They indeed forcefully took over the Glass House twice, with Dalung’s support and applause, until the Presidency ordered their dislodgement on both occasions.

We do not forget the disgraceful footages of Super Falcons players kneeling down before him to receive their allowances in the dressing room at the France 2019 Women World Cup as Dalung temporarily suspended the functions of the officials and substituted or combined his office as minister with that of treasurer of the women team.

At the inter-personal level, he was so full of hate for the then NFF President, Amaju Pinnick, that he went at length to work, howbeit clandestinely, against his election into the CAF Executive Committee and his appointment as CAF First Vice President.

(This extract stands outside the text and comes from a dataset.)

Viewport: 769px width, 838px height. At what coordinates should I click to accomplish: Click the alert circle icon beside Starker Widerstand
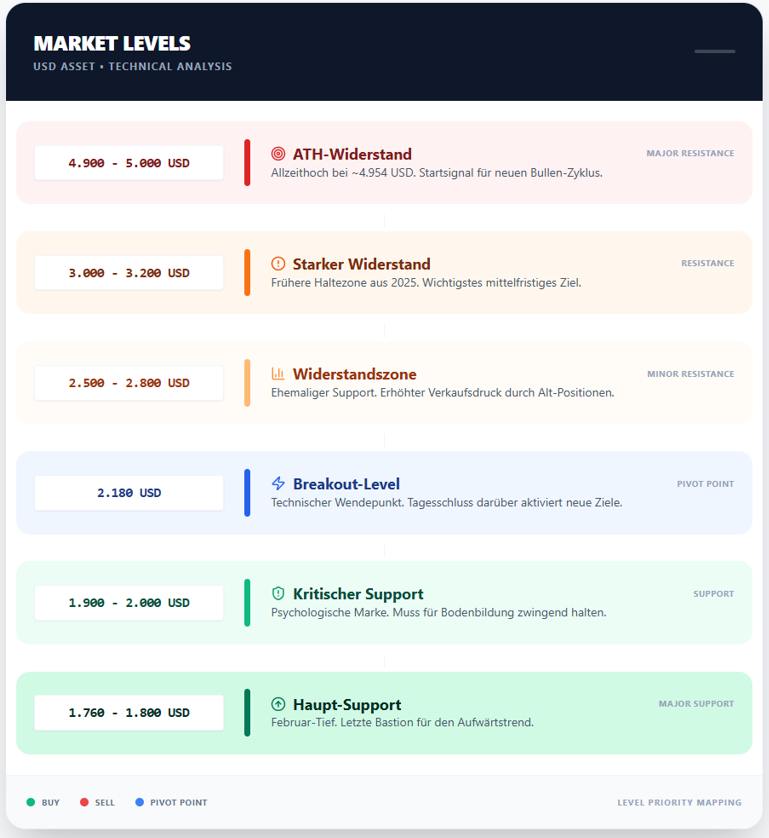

Hand in glove with the deposed and disgraced CAF President Ahmad Ahmad, and in collaboration with Chief Okoi Obono Obla of the Special Presidential Investigation Panel, SPIP, also later disgraced and suspected to be in hiding, they concocted all manners of unfounded corruption allegations against him.

Most curious was their penchant to deliberately misrepresent the facts of NFF financial transactions before CAF and the government to feed their propaganda.

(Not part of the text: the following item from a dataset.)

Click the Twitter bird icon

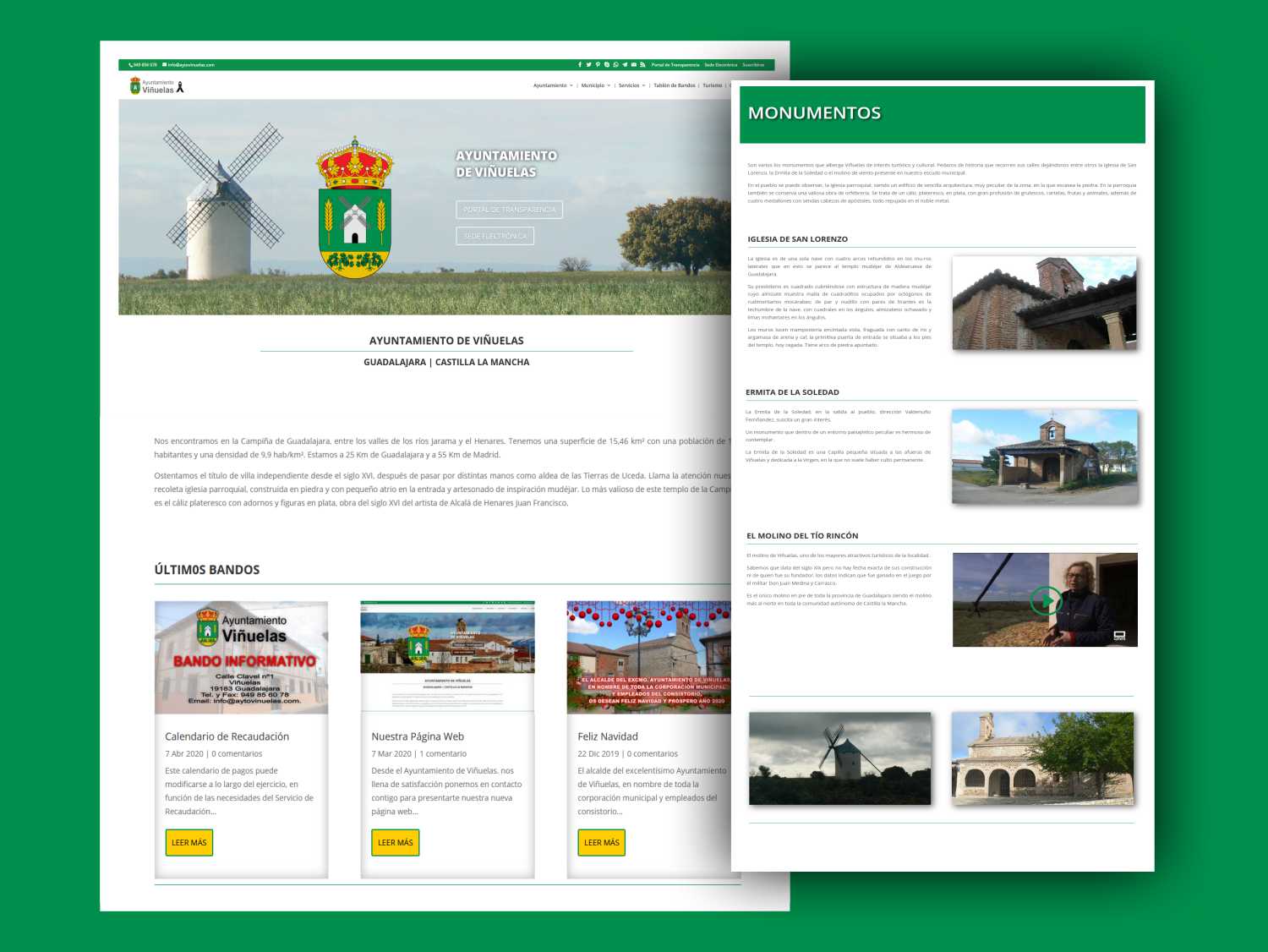tap(588, 64)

In one case, they merely latched on a document with which the NFF made a withdrawal of $565,471 to provide for five programmes, and mischievously distorted the narration to CAF and the Federal Government.

The items of the expenditure were clearly stated as including expenses for three NFF officials to the 2015 CAF Congress ($19,588), match expenses, players bonuses and allowances for Super Falcons second leg match of the 2016 Olympics qualifier against Mali ($237,161), same for the U-23 qualifying match against Zambia ($212,078), approved severance allowance for former NFF General Secretary Musa Amadu ($88,297) and NFF staff salary for February 2015 ($8,334), but they deceptively alleged that the NFF claimed to have expended the whole sum of $565,471 on the CAF Congress and frivolously instituted an investigation premised on their own falsehood.

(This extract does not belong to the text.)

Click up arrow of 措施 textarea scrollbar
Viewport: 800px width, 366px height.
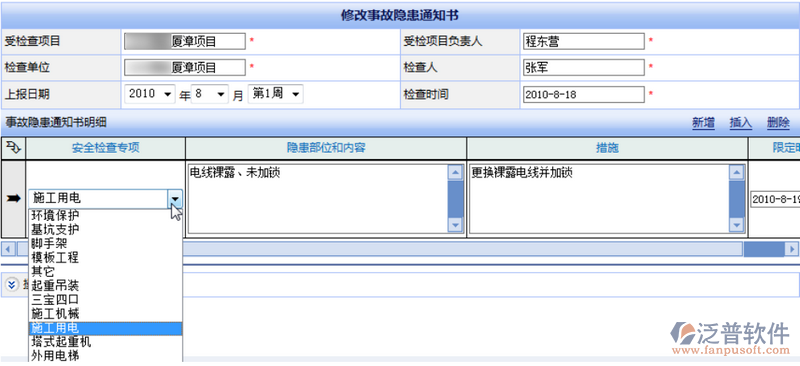click(x=737, y=173)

Mischievously, on the very day CAF was to decide a new President, following Ahmad Ahmad’s suspension for corruption and misappropriation of funds, they surreptitiously sent a pretentious enquiry to the body, claiming that Pinnick who was most favoured to take over, was under investigation, just to thwart his chances of elevation. This led FIFA to designate Fatma Samoura as General Delegate to govern CAF for the period.

Laughably, when the Attorney General’s office in Nigeria called for the file of the investigation, they dodged from forwarding it.

These and a litany of more concoctions and orchestrations were as vicious as Dalung’s ministerial tenure was against the progress of Nigeria football and growth of its officials. Sadly for him, whom God has blessed, no man can curse, and Pinnick kept growing in relevance in world football.

Most ridiculous about Dalung’s tears for the Super Eagles is that his tenure was essentially defined by his campaign to de-affiliate Nigeria football from FIFA, following his failure to install his stooges to take over the NFF. It took series of protests by the world football governing body against his high handedness and finally a declaration by the Office of the Vice President, Yemi Osibanjo, to tame him.

Truly, if not crocodile tears, how can someone who maliciously solicited and advocated the withdrawal of Nigeria’s membership from FIFA now be shedding tears over the Super Eagles shaky start in the qualifiers to a World Cup organised by the same FIFA? “Ko le werk.”

It is just like a kidnapper mourning with the family of the kidnap victim, and that can only derive from disingenuous duplicity and pathological self deception.

It was for these cantankerous misdemeanors that President Buhari un-boarded him from the ministerial seat in his second tenure, accounting for the possible bitterness and depression he seems now to be suffering from, and the real tears in his eyes.